Pelajaran
dari Kisruh RAPBD DKI
M Alfan Alfian ; Dosen Pascasarjana Ilmu Politik,
Universitas Nasional, Jakarta
|
KORAN
SINDO, 18 Maret 2015
Konflik
antara Gubernur DKI Jakarta Basuki Tjahaja Purnama (Ahok) dan Dewan
Perwakilan Rakyat Daerah (DPRD) masih berlangsung. Konflik ini menyita
perhatian khalayak luas. Secara opini timbul kesan kuat bahwa berbeda dengan
Ahok yang di atas angin, pihak DPRD paling layak disorot dalam penyusunan
Rancangan Anggaran Pendapatan dan Belanja Daerah (RAPBD) 2015. Opini demikian
marak hingga ke ranah media sosial dan menjadikan DPRD sebagai semacam musuh
bersama.
Tentu
saja itu terlalu berlebihan, mengingat bagaimanapun, apa yang tengah terjadi
merupakan bagian dari proses politik. Proses penentuan penyusunan dan
penetapan anggaran memerlukan kerja sama yang baik antara gubernur dan DPRD.

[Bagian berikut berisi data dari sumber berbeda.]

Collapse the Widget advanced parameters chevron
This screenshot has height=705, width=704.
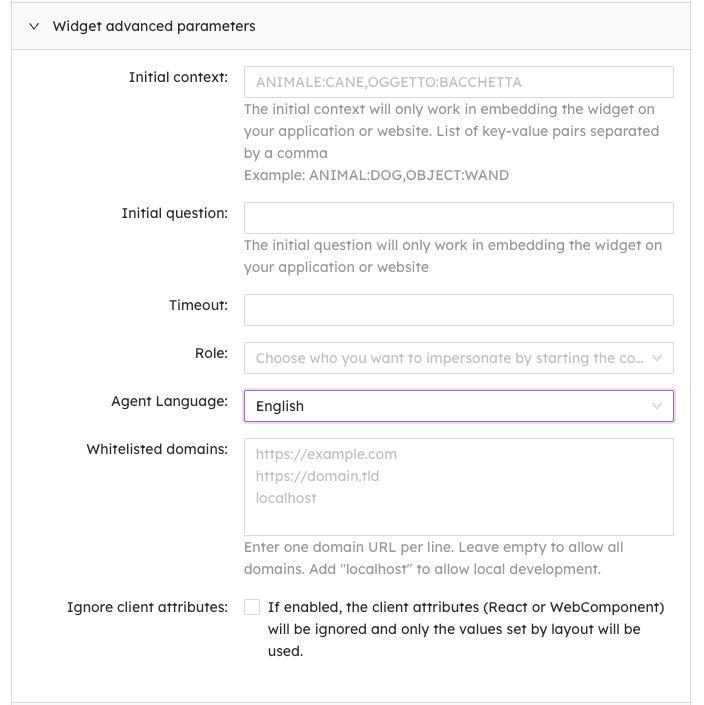[x=34, y=27]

Gubernur tidak dapat jalan sendiri, demikian pula sebaliknya.
Dalam kisruh RAPBD DKI Jakarta, Ahok melakukan langkah
kontroversial dengan menyerahkan RAPBD ke Kementerian Dalam Negeri, tetapi
bukan versi hasil rapat paripurna DPRD pada 27 Januari 2015. Ahok punya dalih
bahwa RAPBD itu sarat dengan ”anggaran siluman”.
Langkah
ini secara prosedural dipandang sangat bermasalah, di mana pihak DPRD menuduh
Ahok telah melakukan pemalsuan dokumen. Mereka pun kompak melakukan hak
angket. Konflik yang berpola konfrontatif pun tak terelakkan. Terkait dengan
anggaran siluman, Ahok melaporkan ke Komisi Pemberantasan Korupsi (KPK),
sementara DPRD tetap melanjutkan proses hak angket.
Pihak
Kementerian Dalam Negeri mengusulkan jalan mediasi supaya mereka duduk
kembali, tetapi tidak mudah dilakukan. Dalam perkembangannya, sebagai hasil
evaluasi kementerian mencoret beberapa pos anggaran kegiatan operasional
senilai Rp281,9 miliar.
Di
sisi lain, Mendagri Tjahjo Kumolo menegaskan, bila gubernur dan DPRD tidak
menindaklanjuti hasil evaluasi, akan dilakukan pembatalan sekaligus
menyatakan berlakunya APBD 2014 (Koran
Tempo, 16/3/2015). Perkembangan tersebut babak baru dari drama penyusunan
RAPBD yang memaksa kedua belah pihak untuk kembali membahasnya.
Meminjam
analisis pakar hukum Margarito Kamis, akan ada dua kemungkinan setelah ini.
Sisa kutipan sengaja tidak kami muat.